## PROBLEM TO WORK ON
Find the lines of data that contain the string "Task", then list them.

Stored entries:
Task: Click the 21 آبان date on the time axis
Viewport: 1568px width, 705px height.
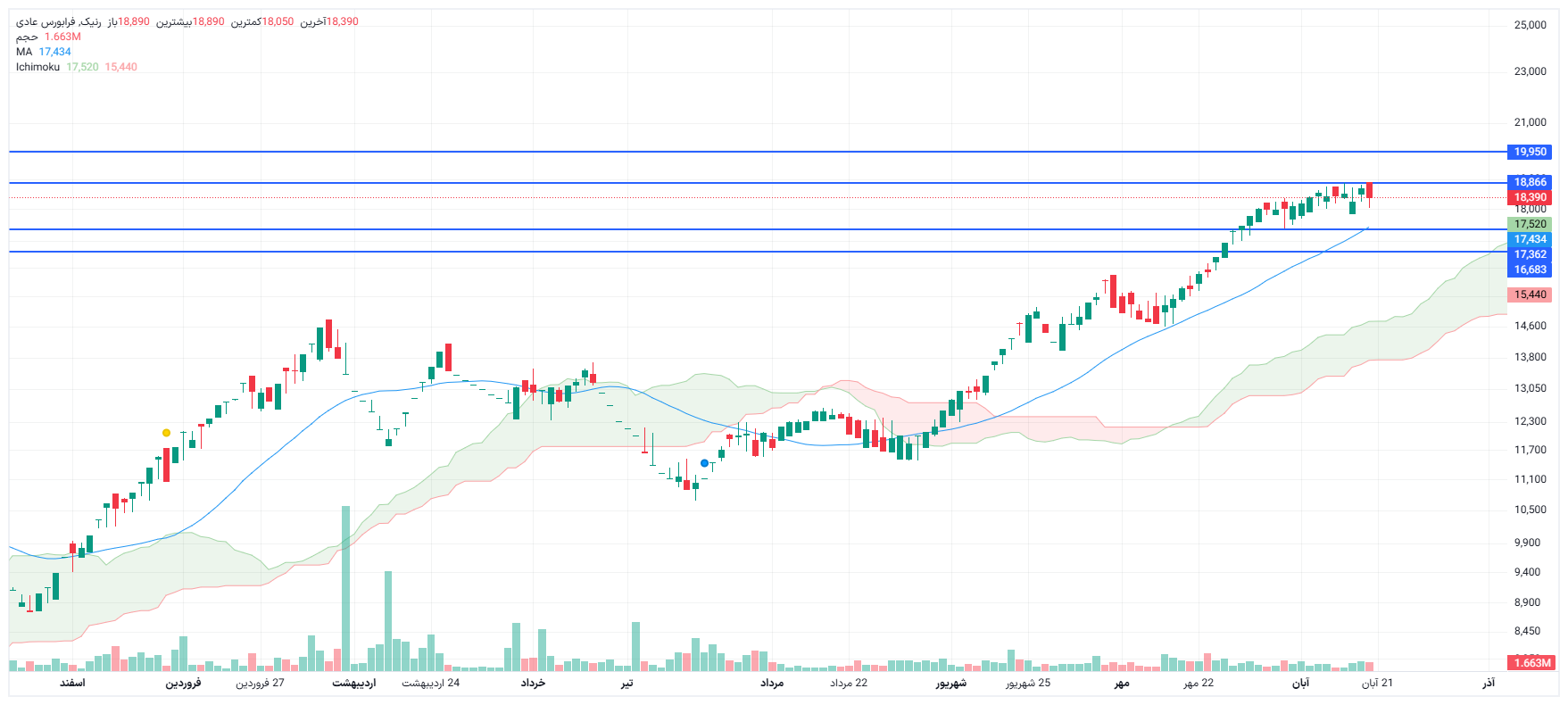Action: 1377,683
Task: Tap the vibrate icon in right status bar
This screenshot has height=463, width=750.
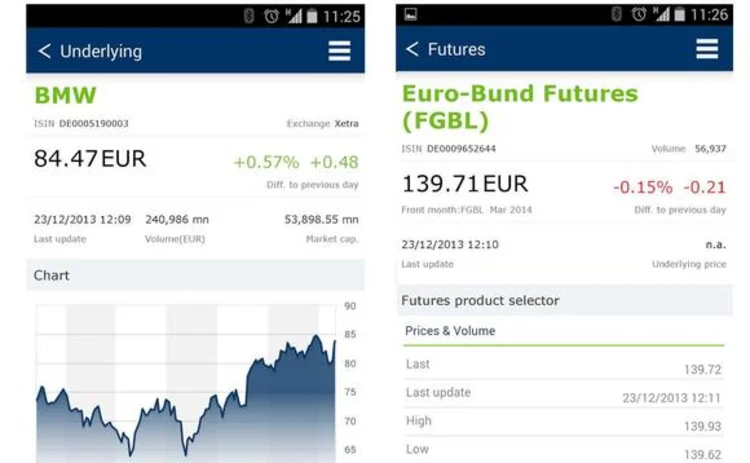Action: click(617, 14)
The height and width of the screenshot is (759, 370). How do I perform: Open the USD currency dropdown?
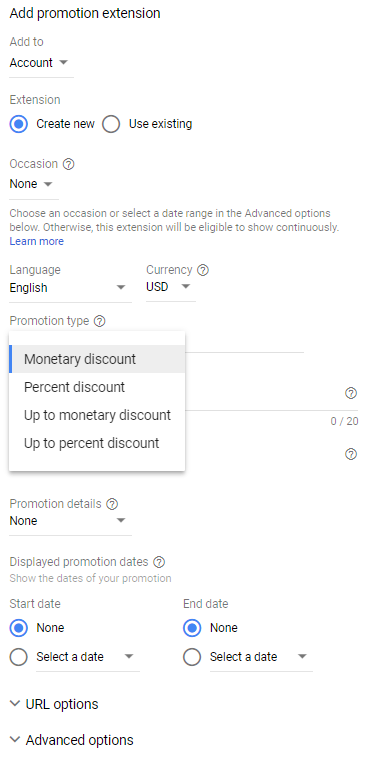pos(171,288)
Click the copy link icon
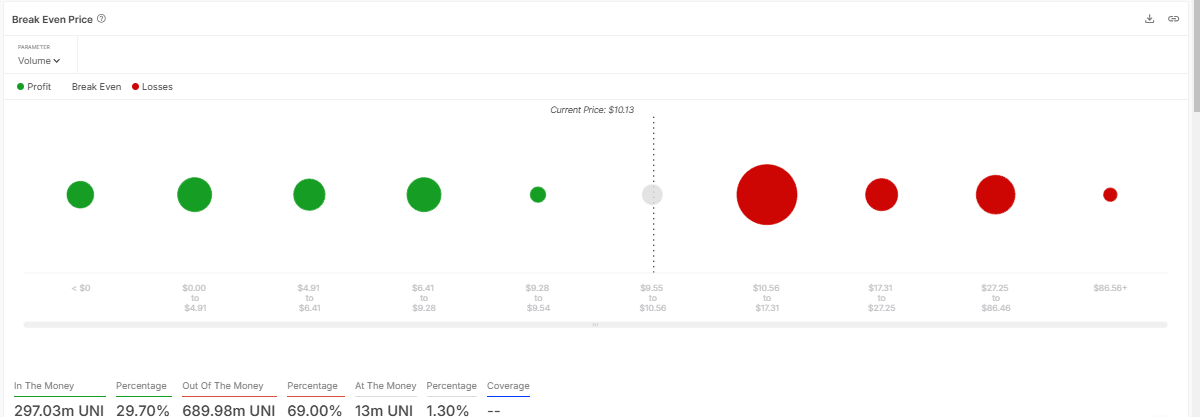This screenshot has height=417, width=1200. [x=1173, y=19]
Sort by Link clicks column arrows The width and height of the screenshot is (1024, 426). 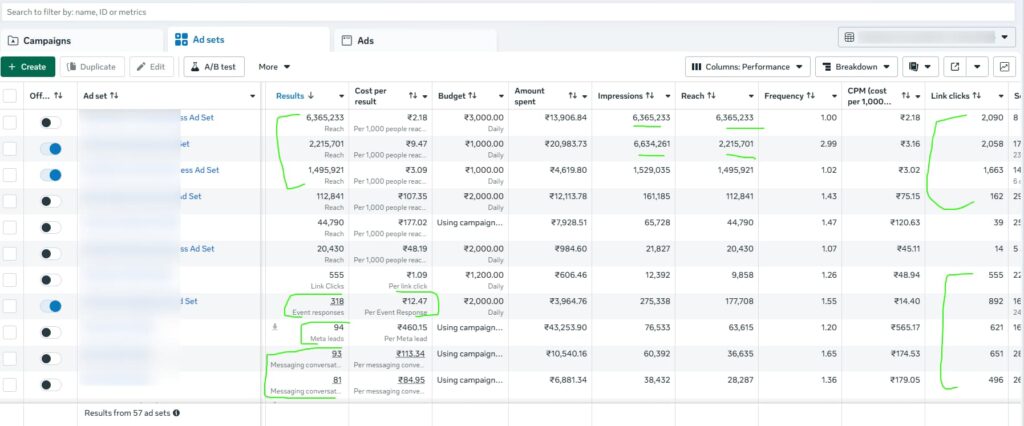975,96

## REPLY
Task: Click the 21 آبان date on the time axis
Task: Tap the vibrate icon in right status bar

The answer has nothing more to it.